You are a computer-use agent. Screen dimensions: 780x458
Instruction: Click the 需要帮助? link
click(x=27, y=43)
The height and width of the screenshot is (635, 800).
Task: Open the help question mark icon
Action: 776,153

- - -

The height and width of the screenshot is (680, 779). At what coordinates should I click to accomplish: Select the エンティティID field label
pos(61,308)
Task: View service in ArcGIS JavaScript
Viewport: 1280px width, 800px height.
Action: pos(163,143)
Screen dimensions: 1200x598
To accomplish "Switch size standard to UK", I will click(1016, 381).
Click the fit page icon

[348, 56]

- - -

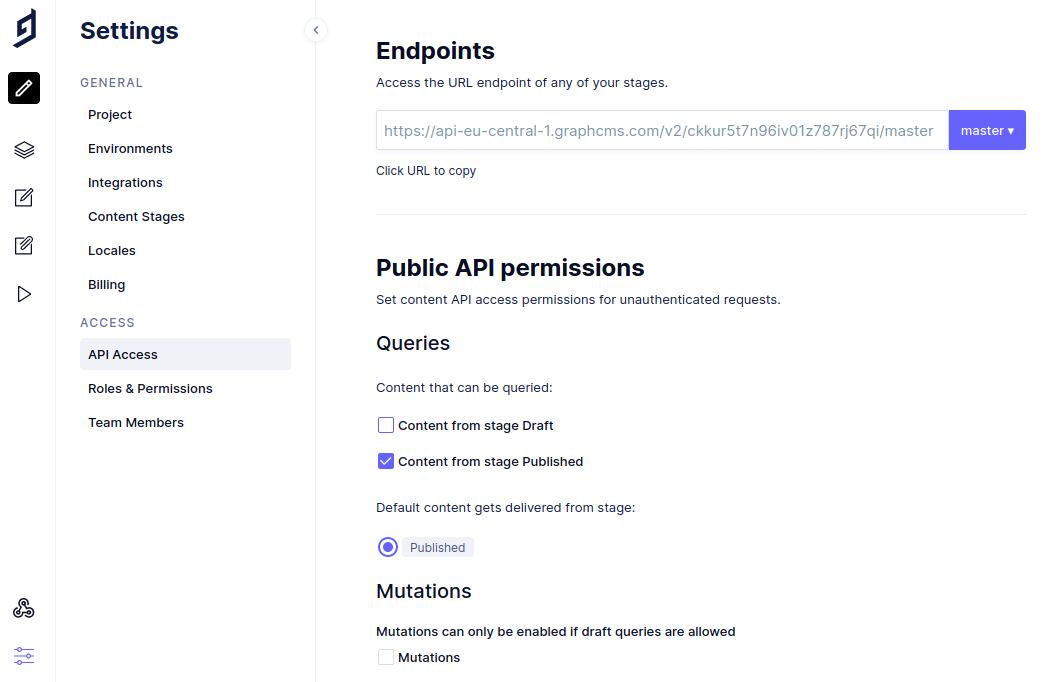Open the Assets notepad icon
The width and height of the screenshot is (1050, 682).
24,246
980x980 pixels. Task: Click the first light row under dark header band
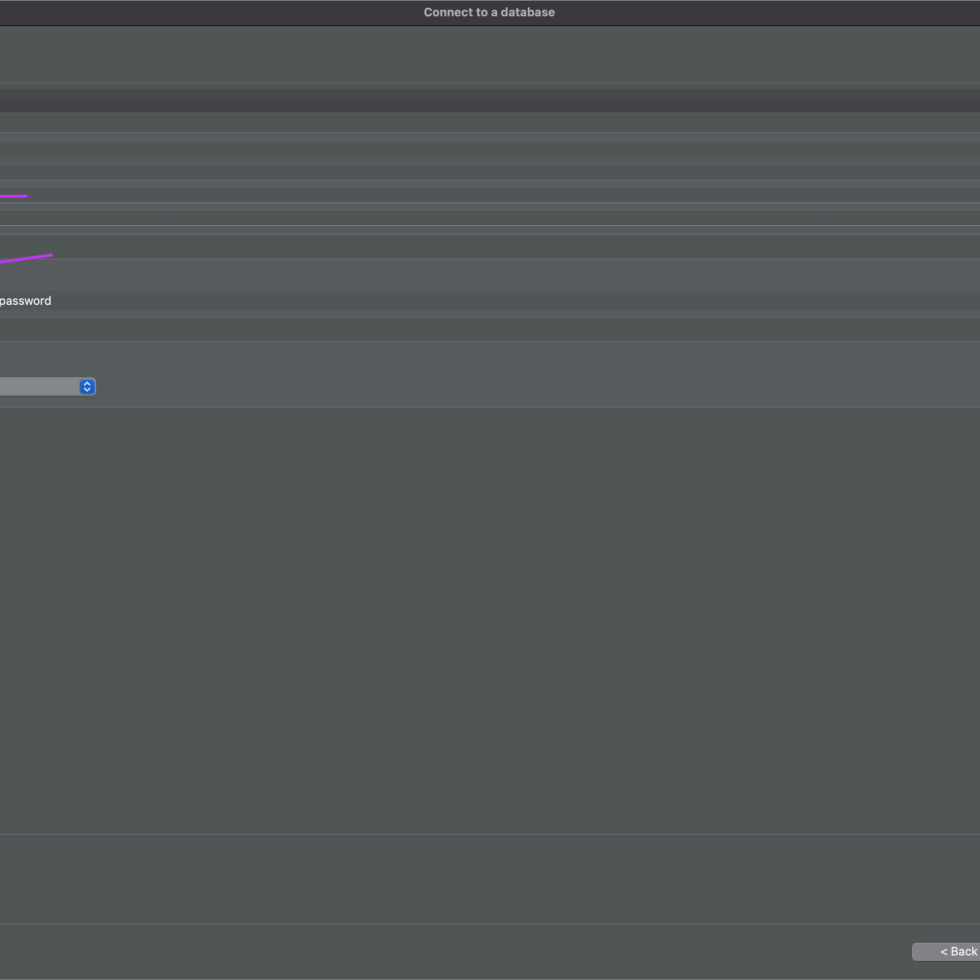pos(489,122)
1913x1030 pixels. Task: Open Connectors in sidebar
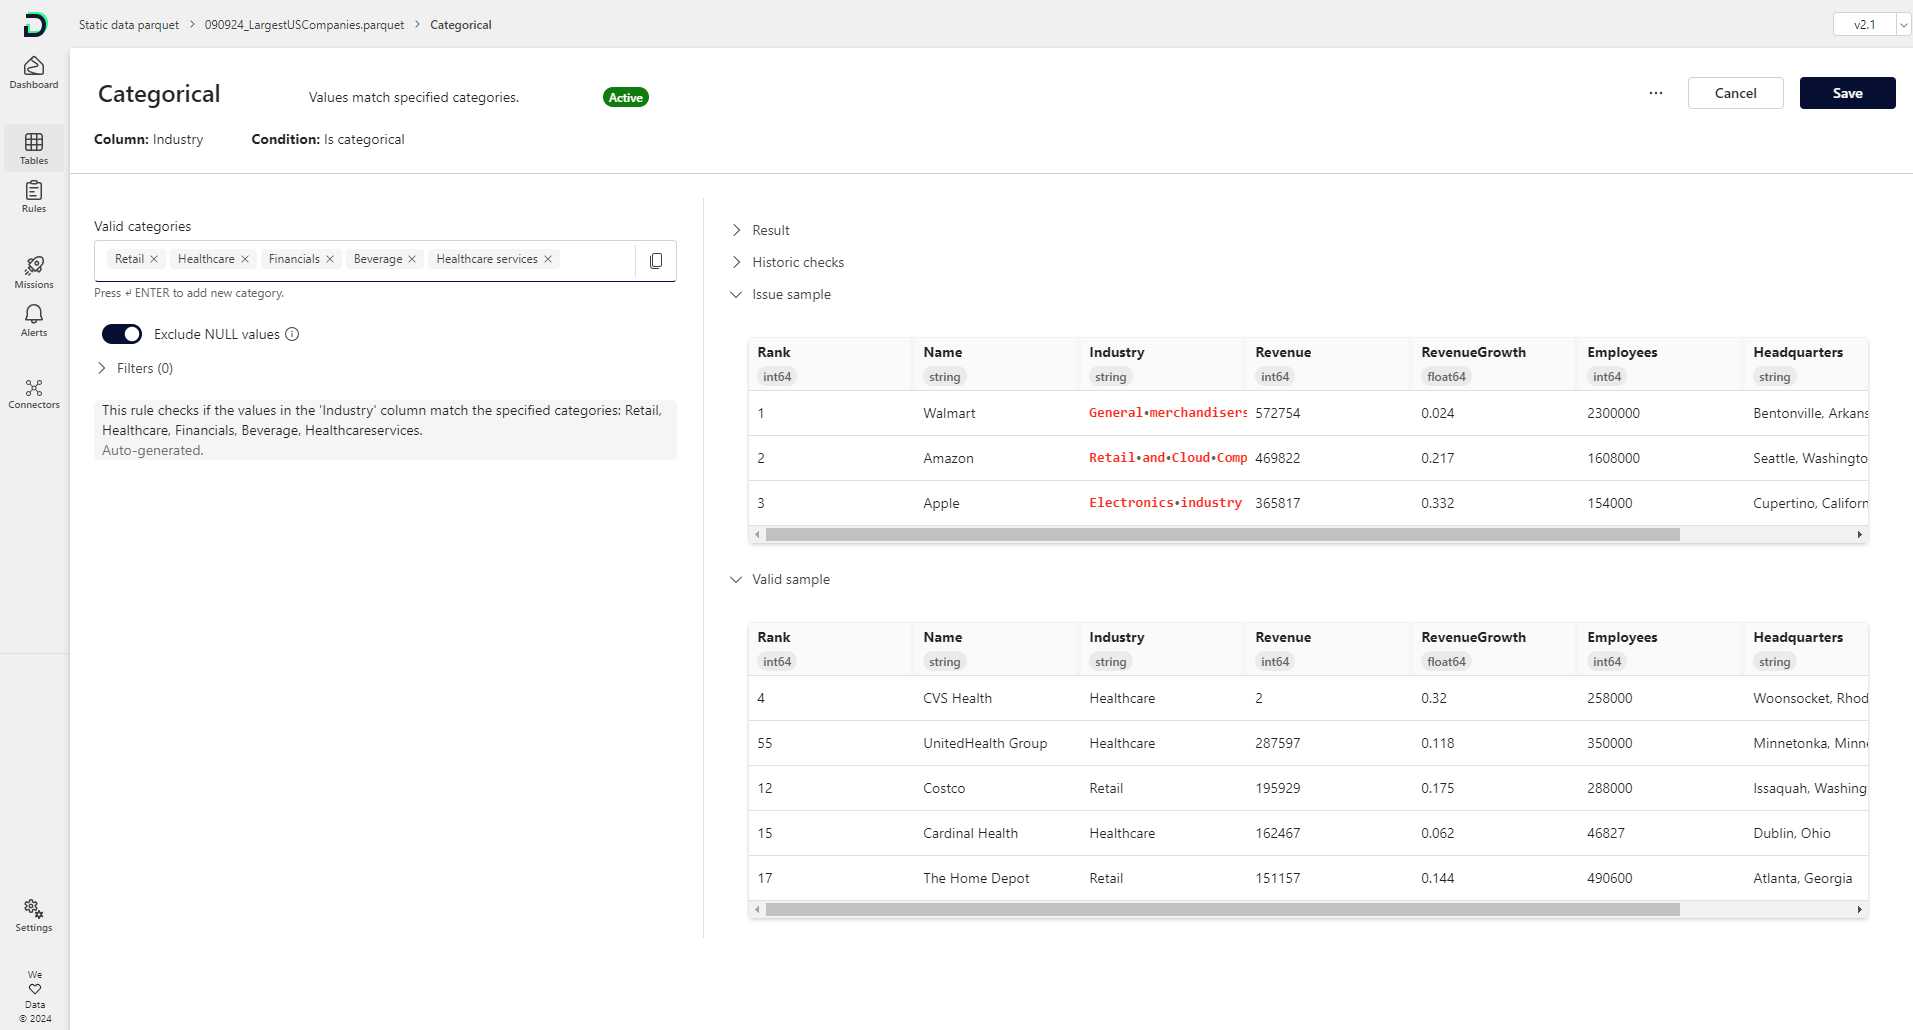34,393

- - -

## Activity
How many lines in the records contain the word "dimensions"? Answer with the number alone.

## Expected output
2